Is a separate chamber of commerce needed in Baltimore City?
This question is being debated around the region, with some politicians and entrepreneurs saying the Greater Baltimore Committee has failed as a cheerleader for the city and as an advocate for its smaller businesses. We suspect much of this debate centers on complaints that have little to do with the GBC's real or perceived failures but are connected with confusion over the roles of certain established institutions.
The city's -- and region's -- leadership is in crisis. One does not have to look any further than Annapolis to gauge that fact. The state politicians' inability to come to grips not only with next fiscal year's budget but with a series of related decisions translates to uncertainty that is felt in the public and private sectors throughout Maryland. Meanwhile, recent troubles in the banking and insurance industries have led to a wholesale removal of executives who used to run those powerhouses and also played prominent roles in the Greater Baltimore Committee, a multi-faceted strategy organization that in 1977 gobbled up the city's Chamber of Commerce.
This power vacuum is aggravated by Mayor Kurt L. Schmoke's refusal to become the kind of cheerleader and civic whip-cracker that William Donald Schaefer was during his long tenure as mayor. Mr. Schaefer's relationship with the business community was often a stormy one, but at least he was always visible -- giving direction, persuading, haranguing. Mr. Schmoke is more low key. And some of the institutions which in the past did the city's bidding -- the former Regional Planning Council, in particular -- are now in disarray and struggling for survival.
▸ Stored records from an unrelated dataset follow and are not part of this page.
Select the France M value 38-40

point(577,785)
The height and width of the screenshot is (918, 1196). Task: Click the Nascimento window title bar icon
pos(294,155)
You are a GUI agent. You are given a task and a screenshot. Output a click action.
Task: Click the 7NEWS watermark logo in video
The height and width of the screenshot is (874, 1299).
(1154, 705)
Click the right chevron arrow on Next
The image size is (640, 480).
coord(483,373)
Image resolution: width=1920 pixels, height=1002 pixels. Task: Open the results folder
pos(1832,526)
Complaints about the GBC's performance that in the past might have been dismissed as insignificant apparently have gained some resonance amid this confusion. A movement spearheaded by the Greater Baltimore Board of Realtors is now building to start a new chamber of commerce. Councilman Anthony J. Ambridge has introduced a resolution to that effect. The Daily Record, the legal paper, has published a detailed agenda of how this could be achieved through the conversion of the Downtown Partnership, a management and booster organization for properties along Charles Street and other commercial arteries.
Recent upheaval in the private and public sectors has been so fundamental that the Greater Baltimore Committee's long-established model may well be in need of change. But considering the many problems confronting Baltimore, rethinking the GBC's role and organization appears to us a more productive approach than wasting limited resources on a rival organization.